Programme Management Office (PMO) encompasses a range of key responsibilities in a business. These include project governance, defining and implementing project management standards, policies and procedures; stakeholder management, ensuring that there is excellent communication and collaboration across the project, stakeholders and wider impacted community; and risk and issue management, helping to identify, analyse and mitigate risks associated with the project, and to devise risk management strategies and plans.

There are many other fronts PMO helps, including support for project and programme managers, quality assurance, resource management – and possibly most importantly, financial reporting and budgeting.

Elaborating on this, Project One’s experts note, “While the project manager needs to own the budget and the actuals against the plan, the PMO can assist in the budgeting processes ensuring consistency across the portfolio. Additionally, the PMO can control budget reporting and updates needed, ensuring that the communication around the budget is provided to the correct stakeholders at the right time.”

Different types of PMO

Project One offers a range of services for PMO functions, including providing management of delivery plans, milestones, risks, issues, dependencies, costs and changes.​ The firm regularly helps clients with staying in control of delivery, and optimising plans and resourcing. As such, the firm is well acquainted with the many different kinds of PMO – which differ in size and scale according to each company’s needs.

Outlining one example, the experts point to project or programme PMO. This type of PMO offers “tactical services to support delivery and execution on a project, including consistent reporting, risk and issue management, and an integrated delivery plan”. This means it focuses more heavily on one programme and is good to employ for small organisations or those engaged in a small amount of change – and offers “real oversight over the programme but has no interaction with other programmes or dependencies between them.”

“At the same time, there is also portfolio PMO,” they continue. “Sometimes known as a Centralised PMO, it is responsible for oversight of all or most of the projects within an organisation. This PMO provides key project metrics to enable management to make informed decisions about resource utilisation, optimisation, and conflicts. It has a high level of authority and visibility and aligns projects with the organisational strategy and goals.”

A third system is enterprise PMO (ePMO). A fully resourced ePMO can “deploy flexible and scalable PMO capability throughout a project or programme lifecycle”. This allows for “better management of time, cost and scope and coordination between different initiatives, as the number and complexity of initiatives increase”, because it can enable continuous improvement and cross-department collaboration to achieve strategic goals.

Four steps to a high performing PMO

With the stakes so high, and so much choice available, how do companies get the most from their PMO efforts? And how do they even know where to begin?

While each company’s PMO will be different and vary in terms of scope of service (typically based on their industry, company size, complexity of projects and level of delivery maturity), there are four common steps to achieving a high performing PMO, according to Project One’s professionals.

Vision and strategy

Quickly mobilise to understand your ambition for your PMO. How do the services that the PMO provides underpin the company’s vision and strategy; are there changes that need to be made? It is vital that all key stakeholders sign up to this vision and strategy.

Maturity assessment

An organisation may have a PMO or may be starting from scratch. For those with a Programme Management Office, you need to understand your current capability maturity, agree where you want it to be and work out with you the action plan to make it happen.

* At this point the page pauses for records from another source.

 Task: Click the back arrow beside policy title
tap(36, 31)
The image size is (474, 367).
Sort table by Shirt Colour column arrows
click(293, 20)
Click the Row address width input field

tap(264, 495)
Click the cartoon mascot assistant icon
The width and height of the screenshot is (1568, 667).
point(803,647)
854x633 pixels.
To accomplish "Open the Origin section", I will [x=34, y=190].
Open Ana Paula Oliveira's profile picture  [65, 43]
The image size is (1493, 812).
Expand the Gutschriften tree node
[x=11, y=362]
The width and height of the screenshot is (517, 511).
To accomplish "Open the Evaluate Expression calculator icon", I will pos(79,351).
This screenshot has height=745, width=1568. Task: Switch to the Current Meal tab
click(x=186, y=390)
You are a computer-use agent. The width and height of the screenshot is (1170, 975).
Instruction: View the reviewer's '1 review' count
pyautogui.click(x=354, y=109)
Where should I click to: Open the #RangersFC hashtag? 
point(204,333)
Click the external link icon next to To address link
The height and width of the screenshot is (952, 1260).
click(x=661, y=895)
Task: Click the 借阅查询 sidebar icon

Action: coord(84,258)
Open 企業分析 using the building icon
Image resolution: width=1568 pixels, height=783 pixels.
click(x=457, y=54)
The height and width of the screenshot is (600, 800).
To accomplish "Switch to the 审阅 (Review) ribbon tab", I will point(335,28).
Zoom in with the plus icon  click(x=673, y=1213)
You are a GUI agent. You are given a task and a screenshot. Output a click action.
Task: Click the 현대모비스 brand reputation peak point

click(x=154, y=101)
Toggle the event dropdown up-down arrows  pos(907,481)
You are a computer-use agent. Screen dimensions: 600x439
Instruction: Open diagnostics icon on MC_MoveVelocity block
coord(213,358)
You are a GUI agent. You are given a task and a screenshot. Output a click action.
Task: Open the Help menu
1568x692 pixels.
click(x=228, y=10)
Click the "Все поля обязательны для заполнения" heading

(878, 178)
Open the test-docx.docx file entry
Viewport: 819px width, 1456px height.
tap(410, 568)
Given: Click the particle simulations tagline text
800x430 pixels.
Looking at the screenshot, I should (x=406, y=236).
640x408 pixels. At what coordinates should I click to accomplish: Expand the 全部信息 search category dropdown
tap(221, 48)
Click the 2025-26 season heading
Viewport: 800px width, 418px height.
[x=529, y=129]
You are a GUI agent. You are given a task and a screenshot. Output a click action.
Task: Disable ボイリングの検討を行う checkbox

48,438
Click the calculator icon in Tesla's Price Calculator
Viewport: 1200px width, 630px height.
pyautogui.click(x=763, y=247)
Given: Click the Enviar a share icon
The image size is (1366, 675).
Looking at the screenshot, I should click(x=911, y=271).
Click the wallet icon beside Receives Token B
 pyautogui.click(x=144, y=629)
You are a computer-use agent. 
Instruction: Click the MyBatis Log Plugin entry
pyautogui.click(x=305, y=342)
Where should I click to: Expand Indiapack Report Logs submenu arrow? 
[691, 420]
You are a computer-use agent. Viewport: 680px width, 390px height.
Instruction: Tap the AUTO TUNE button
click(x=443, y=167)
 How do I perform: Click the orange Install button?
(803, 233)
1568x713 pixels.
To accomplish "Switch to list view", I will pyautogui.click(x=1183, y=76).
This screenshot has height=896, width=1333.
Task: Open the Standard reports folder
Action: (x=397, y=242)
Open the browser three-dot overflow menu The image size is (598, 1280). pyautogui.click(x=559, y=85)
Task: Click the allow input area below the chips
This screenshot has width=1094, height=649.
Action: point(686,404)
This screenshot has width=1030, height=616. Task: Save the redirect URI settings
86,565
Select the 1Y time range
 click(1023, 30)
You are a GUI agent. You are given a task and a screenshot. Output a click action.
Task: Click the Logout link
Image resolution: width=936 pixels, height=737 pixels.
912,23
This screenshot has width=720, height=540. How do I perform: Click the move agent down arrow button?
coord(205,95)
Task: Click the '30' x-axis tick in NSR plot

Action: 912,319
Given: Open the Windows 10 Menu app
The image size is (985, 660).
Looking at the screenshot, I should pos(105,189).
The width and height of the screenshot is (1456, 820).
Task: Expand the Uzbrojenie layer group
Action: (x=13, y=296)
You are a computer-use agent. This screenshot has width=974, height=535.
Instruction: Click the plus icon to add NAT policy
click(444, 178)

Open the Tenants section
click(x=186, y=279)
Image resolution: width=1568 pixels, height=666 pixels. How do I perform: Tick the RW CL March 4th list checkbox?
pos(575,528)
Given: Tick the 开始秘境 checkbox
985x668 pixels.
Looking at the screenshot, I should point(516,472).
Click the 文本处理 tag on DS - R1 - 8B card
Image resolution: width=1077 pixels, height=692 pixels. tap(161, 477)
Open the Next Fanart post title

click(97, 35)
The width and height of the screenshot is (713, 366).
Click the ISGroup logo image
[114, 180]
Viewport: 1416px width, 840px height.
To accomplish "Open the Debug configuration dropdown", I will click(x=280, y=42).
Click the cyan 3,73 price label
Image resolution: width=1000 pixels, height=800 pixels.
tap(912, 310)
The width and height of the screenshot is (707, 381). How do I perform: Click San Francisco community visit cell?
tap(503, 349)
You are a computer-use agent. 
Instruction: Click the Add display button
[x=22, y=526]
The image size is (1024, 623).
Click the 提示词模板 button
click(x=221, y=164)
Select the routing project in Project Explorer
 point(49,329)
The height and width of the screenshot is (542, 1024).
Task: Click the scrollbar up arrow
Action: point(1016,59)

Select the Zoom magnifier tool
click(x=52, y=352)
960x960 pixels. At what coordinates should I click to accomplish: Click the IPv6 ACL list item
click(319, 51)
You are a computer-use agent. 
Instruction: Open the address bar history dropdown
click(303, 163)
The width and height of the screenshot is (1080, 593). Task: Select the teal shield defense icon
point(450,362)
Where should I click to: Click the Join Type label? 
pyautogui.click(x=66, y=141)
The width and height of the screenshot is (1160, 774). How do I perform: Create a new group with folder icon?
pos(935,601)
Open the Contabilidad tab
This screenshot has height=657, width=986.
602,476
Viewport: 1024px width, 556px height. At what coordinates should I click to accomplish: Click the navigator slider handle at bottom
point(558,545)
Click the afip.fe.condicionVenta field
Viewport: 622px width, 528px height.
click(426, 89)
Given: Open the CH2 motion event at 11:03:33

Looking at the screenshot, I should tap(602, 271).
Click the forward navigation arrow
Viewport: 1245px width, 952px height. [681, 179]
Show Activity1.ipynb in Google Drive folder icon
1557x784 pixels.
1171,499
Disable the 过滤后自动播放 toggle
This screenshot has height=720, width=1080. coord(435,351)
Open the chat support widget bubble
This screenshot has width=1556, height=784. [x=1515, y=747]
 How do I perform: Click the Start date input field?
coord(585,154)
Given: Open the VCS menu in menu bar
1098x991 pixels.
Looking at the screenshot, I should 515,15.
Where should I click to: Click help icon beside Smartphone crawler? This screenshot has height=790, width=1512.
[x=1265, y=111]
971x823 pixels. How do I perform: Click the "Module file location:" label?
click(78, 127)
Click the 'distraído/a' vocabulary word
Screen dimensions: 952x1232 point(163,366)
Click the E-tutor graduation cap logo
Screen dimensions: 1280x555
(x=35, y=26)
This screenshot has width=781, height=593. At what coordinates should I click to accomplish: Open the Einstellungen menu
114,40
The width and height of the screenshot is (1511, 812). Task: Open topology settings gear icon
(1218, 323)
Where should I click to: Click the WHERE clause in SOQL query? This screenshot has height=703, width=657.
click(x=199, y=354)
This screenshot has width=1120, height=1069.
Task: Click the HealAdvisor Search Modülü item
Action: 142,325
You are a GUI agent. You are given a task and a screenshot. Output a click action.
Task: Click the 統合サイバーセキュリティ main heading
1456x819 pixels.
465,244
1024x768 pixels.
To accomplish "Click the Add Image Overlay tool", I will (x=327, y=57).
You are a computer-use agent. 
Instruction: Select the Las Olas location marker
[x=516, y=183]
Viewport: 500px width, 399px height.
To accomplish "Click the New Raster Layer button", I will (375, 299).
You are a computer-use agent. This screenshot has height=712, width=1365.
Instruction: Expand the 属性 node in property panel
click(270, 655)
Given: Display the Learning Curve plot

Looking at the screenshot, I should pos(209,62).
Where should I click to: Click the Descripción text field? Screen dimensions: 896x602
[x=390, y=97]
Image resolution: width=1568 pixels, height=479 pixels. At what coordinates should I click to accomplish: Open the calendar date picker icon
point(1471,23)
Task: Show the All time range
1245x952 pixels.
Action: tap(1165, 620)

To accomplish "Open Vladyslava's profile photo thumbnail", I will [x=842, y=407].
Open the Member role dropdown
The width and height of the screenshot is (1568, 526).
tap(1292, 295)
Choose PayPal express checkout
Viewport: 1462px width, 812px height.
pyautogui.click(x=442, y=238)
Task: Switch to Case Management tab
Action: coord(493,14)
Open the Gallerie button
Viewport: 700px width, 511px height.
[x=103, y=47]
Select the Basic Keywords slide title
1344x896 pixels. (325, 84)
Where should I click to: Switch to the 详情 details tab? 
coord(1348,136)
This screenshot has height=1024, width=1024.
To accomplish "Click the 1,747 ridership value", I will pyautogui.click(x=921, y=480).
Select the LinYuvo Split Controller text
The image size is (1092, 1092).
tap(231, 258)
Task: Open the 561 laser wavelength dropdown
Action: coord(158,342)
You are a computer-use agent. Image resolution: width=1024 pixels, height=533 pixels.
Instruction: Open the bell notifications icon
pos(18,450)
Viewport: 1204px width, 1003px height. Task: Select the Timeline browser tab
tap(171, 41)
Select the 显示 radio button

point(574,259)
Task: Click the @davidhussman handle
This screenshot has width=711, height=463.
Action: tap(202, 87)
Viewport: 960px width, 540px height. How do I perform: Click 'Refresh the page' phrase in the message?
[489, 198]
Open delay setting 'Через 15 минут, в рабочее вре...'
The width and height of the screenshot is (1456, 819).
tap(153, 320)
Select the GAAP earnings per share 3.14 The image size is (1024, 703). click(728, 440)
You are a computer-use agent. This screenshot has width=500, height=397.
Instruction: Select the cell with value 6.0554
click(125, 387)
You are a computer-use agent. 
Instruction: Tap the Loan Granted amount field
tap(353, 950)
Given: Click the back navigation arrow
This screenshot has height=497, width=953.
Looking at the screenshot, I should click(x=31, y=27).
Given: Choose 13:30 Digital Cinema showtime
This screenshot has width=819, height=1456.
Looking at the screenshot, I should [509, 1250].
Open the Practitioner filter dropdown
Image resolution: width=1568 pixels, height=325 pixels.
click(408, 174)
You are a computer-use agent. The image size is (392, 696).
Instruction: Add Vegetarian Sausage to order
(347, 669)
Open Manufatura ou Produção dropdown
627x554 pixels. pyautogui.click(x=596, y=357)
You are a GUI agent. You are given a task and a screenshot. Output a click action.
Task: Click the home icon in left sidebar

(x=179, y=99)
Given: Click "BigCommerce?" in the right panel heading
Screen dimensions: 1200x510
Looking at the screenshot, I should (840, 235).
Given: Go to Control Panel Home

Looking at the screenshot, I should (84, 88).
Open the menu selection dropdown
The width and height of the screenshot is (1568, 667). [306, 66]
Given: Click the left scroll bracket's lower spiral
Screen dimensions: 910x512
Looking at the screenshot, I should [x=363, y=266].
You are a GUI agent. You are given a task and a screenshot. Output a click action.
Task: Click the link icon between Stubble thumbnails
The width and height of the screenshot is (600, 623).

Design, build and implement

Once you understand the current maturity and the target state for your PMO you can then start to implement the changes needed. This is typically done in sprints to deliver value early rather than waiting until everything is ready to go. Agreeing key design principles and then incrementally building and implementing the PMO capability will see greater value delivered early.

Transition to business as usual

This is typically done concurrently with the third step, and ensures that the embedding of the PMO processes and methodology is done in a timely way. By becoming part of business as usual, it will be the approach that all the delivery team start to use naturally and will ensure capability across people, process, information and technology.

Moving forward

The experts note that the key to implementation and maturing of a PMO function is to be “very clear on the services that your PMO is going to provide”, and ensuring that it has full stakeholder buy-in. Vital to this is making sure that a firm hires the right person to work in a specialist PMO role. While some PMO experts have come through the project management route, many more have chosen PMO from the start of their careers.

To that end, Project One concludes, “Make sure that you have the right skilled people in place throughout your PMO, including a PMO Director, PMO Manager and PMO analysts. Finally, by having a senior executive as the sponsor or owner of the PMO, it will demonstrate the importance of the PMO to the organisation and give it further credibility.”